Maddux got Tino looking in the second. The Yankees looked dull and a step slow. In the third Hard Hittin' Mark Whiten cracked a single up the middle and got to second on a groundout. Maddux promptly picked him off. That too was significant. No other Yankee runner would reach second base.

Maddux was mesmerizing. That's all. In the fourth, Girardi managed a single against Maddux. O'Neill promptly hit into a double play. In the fifth and sixth, the ball never left the infield. The amazing thing about this game was that the Yankees were going down fast, it's like they couldn't stop themselves, couldn't slow things down, you could almost hear Dick Vitale shouting, "Get a T-O baby!" You will hear announcers talk about a pitcher being in control -- well, I have never seen a pitcher more in control than Maddux that day, not Kerry Wood when he struck out 20 or Nolan Ryan during one of his no-hitters or the many replays I've seen of perfect games. It was different because those pitchers overpowered hitters, tricked them, frustrated them, but Maddux almost seemed to be working WITH the hitters.

"Swing," he said, and they swung.

"Look," he said, and they looked.

Put it this way, Maddux started 20 of the 28 Yankees he faced with first pitch strikes, and still they seemed befuddled. "The best pitch you're going to see is the first one," Girardi said after the game, just like he said before the game, but it did not matter, they did not swing, they could not swing, they seemed stunned as the ball just crossed the plate. Maddux was pitching and hypnotizing all at the same time.

In the seventh, Maddux struck out Jeter swinging, then struck out Girardi looking. In the eighth, it was Cecil Fielder who went down looking. The game technically was not out of reach -- the Braves led only 2-0 on a Ryan Klesko home run and a Chipper Jones single -- but the Yankees were helpless. The ninth inning was the smile on the Mona Lisa. Hard Hittin' Mark Whiten looked at strike three. Chad Curtis muscled a ground ball up the middle for a single, and Bernie Williams pinch hit to give the game a brief burst of tension. Bernie looked at strike three too. That made six strikeouts looking in the game. Jeter then grounded out to second to finish it off.

The final numbers: nine innings, three hits, no walks, eight strikeouts, one pickoff, one double play, 84 pitches. The whole thing took two hours and nine minutes, or 23 minutes less than the new "Dark Knight" movie.

"As a fan, it had to be a boring game," Paul O'Neill said when it ended. Maybe that's how some baseball fans saw it, maybe that's even how MOST baseball fans saw it, I don't know. I just recall being spellbound. Like everyone else, I saw Maddux good on a lot of other days, but I never saw him THAT good, never saw him so entirely in command. He should have worn a tuxedo for that game. He should have had martinis shaken, not stirred between innings.

That's not to say that I think Maddux is the greatest living pitcher -- I look at our poll, and I realize that this is an impossible question. I think Pedro was awfully good. I think Clemens was awfully good. I think Koufax was preposterously dominant, and Gibson too. I think Tom Seaver should be getting more respect, and Bob Feller should be getting more love. It's a tough poll.
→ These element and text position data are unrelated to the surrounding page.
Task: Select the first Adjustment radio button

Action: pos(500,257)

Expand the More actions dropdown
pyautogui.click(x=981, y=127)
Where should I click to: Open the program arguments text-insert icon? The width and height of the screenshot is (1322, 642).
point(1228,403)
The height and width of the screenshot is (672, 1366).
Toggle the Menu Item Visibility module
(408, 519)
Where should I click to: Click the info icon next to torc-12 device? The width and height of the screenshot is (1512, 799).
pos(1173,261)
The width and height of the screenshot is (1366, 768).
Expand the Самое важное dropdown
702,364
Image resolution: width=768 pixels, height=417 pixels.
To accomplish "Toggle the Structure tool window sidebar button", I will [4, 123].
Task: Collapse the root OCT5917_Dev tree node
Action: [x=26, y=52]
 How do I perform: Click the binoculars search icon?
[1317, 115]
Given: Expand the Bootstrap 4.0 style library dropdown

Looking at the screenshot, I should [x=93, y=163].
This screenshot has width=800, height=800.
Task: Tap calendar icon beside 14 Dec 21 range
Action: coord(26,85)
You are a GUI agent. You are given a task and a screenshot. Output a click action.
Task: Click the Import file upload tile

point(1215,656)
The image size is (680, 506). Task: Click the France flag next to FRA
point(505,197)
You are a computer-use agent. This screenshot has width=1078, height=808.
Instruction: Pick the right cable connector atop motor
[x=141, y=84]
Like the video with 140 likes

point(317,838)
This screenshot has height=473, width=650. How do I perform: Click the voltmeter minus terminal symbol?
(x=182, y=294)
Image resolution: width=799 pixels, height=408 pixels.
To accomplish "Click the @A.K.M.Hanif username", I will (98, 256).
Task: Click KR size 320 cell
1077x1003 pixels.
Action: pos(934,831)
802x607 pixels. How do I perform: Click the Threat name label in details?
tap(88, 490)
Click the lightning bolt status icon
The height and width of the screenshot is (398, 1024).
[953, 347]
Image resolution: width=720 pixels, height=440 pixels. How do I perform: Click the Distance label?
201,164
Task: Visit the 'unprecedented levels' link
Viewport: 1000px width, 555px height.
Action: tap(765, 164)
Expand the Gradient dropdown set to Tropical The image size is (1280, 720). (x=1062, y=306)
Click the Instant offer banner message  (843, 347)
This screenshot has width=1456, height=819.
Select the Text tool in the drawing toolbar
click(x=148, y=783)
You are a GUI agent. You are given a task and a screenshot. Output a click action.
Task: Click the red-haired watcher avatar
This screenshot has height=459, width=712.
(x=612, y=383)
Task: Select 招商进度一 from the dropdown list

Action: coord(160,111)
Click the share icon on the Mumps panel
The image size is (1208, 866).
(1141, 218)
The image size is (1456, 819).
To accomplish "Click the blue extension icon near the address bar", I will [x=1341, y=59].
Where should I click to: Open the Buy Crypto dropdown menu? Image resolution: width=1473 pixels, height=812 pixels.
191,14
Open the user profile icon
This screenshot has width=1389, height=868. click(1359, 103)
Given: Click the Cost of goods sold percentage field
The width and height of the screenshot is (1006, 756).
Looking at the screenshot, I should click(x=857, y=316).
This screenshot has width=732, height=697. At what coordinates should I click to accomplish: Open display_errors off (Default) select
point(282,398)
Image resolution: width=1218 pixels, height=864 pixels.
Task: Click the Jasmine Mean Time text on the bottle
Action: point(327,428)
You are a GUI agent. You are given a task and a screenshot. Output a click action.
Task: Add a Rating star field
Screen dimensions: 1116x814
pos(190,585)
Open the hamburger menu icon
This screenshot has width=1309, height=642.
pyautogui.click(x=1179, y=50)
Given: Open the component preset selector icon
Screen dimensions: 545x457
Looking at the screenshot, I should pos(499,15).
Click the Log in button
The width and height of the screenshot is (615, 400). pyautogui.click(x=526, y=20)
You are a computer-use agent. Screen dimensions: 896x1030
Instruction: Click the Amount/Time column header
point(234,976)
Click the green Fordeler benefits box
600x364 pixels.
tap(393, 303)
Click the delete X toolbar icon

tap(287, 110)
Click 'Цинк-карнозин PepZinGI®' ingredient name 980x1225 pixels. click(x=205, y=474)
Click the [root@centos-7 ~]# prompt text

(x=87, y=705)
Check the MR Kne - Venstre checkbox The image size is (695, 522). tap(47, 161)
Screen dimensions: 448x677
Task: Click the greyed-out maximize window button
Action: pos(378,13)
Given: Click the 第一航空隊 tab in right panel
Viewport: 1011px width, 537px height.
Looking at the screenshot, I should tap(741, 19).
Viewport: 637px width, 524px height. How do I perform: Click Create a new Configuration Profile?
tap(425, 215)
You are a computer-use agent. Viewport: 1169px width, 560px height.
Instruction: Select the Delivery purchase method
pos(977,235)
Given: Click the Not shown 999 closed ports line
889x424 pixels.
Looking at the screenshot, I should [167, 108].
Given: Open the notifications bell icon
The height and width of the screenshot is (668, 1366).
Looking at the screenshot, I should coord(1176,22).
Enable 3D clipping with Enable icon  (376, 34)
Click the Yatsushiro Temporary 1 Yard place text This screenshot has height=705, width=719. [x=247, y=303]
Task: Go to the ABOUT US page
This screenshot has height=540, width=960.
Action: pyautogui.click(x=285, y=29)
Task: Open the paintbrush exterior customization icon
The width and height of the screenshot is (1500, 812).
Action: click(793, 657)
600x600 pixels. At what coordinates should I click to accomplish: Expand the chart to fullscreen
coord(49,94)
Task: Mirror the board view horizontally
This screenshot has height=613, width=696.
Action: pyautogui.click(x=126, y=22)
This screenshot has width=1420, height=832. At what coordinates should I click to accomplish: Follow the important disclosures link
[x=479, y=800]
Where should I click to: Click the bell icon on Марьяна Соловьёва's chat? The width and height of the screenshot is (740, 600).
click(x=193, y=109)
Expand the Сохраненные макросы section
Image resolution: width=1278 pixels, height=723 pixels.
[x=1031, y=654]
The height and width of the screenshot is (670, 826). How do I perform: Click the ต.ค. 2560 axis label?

No, Maddux is just my favorite pitcher. If I had to explain it, I guess I would say that it comes down to this: Even now, all these years later, nobody quite knows how he did it. The magician always guarded his secret. After that Yankees game, he was asked why he was able to dominate. He said: "I was locating well." That's a perfect Maddux quote -- probably sums up the wizardry Greg Maddux in four words. It's true. And it doesn't give away a damn thing.